Data for analysis Start Marker
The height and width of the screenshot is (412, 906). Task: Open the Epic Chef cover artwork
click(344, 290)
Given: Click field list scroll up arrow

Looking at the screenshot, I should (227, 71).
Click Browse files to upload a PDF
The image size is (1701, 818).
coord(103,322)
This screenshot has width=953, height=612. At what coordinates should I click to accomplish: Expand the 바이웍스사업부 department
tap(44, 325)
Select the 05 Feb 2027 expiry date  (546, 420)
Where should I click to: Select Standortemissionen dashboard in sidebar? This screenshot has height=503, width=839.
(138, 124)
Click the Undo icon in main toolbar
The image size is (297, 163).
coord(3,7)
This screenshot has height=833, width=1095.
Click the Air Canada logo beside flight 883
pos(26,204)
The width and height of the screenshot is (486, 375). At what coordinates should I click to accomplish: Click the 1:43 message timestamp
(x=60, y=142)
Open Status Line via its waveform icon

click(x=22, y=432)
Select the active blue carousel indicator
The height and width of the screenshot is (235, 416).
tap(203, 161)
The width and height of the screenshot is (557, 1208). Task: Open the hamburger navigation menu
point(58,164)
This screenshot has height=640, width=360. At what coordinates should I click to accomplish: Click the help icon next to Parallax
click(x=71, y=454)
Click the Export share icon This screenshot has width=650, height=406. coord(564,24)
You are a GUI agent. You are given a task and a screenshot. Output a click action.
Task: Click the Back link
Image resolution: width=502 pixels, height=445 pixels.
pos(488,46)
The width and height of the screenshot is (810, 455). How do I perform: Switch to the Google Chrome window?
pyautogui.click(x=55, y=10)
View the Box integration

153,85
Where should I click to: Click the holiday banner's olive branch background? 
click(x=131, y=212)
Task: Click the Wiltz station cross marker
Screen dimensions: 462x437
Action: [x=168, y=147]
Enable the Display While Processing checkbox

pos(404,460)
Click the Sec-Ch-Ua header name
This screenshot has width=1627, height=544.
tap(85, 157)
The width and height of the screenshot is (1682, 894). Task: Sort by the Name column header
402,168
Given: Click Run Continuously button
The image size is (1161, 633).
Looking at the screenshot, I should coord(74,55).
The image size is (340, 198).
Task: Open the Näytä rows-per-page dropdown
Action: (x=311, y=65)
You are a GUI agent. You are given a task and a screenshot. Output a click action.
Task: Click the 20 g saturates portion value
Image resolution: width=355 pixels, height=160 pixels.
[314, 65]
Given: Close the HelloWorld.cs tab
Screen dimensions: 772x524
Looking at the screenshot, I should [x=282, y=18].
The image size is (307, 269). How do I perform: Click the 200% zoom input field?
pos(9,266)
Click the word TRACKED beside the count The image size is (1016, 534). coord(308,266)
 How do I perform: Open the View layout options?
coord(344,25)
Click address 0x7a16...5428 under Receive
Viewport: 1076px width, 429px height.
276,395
Data for analysis End Marker
__Task brief__. Extract the complete set of records unchanged.

__Task result__.
The height and width of the screenshot is (412, 906). Task: Open the Epic Chef cover artwork
click(344, 290)
Given: Click field list scroll up arrow

Looking at the screenshot, I should (227, 71).
Click Browse files to upload a PDF
The image size is (1701, 818).
coord(103,322)
This screenshot has width=953, height=612. At what coordinates should I click to accomplish: Expand the 바이웍스사업부 department
tap(44, 325)
Select the 05 Feb 2027 expiry date  (546, 420)
Where should I click to: Select Standortemissionen dashboard in sidebar? This screenshot has height=503, width=839.
(138, 124)
Click the Undo icon in main toolbar
The image size is (297, 163).
coord(3,7)
This screenshot has height=833, width=1095.
Click the Air Canada logo beside flight 883
pos(26,204)
The width and height of the screenshot is (486, 375). At what coordinates should I click to accomplish: Click the 1:43 message timestamp
(x=60, y=142)
Open Status Line via its waveform icon

click(x=22, y=432)
Select the active blue carousel indicator
The height and width of the screenshot is (235, 416).
tap(203, 161)
The width and height of the screenshot is (557, 1208). Task: Open the hamburger navigation menu
point(58,164)
This screenshot has height=640, width=360. At what coordinates should I click to accomplish: Click the help icon next to Parallax
click(x=71, y=454)
Click the Export share icon This screenshot has width=650, height=406. coord(564,24)
You are a GUI agent. You are given a task and a screenshot. Output a click action.
Task: Click the Back link
Image resolution: width=502 pixels, height=445 pixels.
pos(488,46)
The width and height of the screenshot is (810, 455). How do I perform: Switch to the Google Chrome window?
pyautogui.click(x=55, y=10)
View the Box integration

153,85
Where should I click to: Click the holiday banner's olive branch background? 
click(x=131, y=212)
Task: Click the Wiltz station cross marker
Screen dimensions: 462x437
Action: [x=168, y=147]
Enable the Display While Processing checkbox

pos(404,460)
Click the Sec-Ch-Ua header name
This screenshot has width=1627, height=544.
tap(85, 157)
The width and height of the screenshot is (1682, 894). Task: Sort by the Name column header
402,168
Given: Click Run Continuously button
The image size is (1161, 633).
Looking at the screenshot, I should coord(74,55).
The image size is (340, 198).
Task: Open the Näytä rows-per-page dropdown
Action: (x=311, y=65)
You are a GUI agent. You are given a task and a screenshot. Output a click action.
Task: Click the 20 g saturates portion value
Image resolution: width=355 pixels, height=160 pixels.
[314, 65]
Given: Close the HelloWorld.cs tab
Screen dimensions: 772x524
Looking at the screenshot, I should [x=282, y=18].
The image size is (307, 269). How do I perform: Click the 200% zoom input field?
pos(9,266)
Click the word TRACKED beside the count The image size is (1016, 534). coord(308,266)
 How do I perform: Open the View layout options?
coord(344,25)
Click address 0x7a16...5428 under Receive
Viewport: 1076px width, 429px height.
276,395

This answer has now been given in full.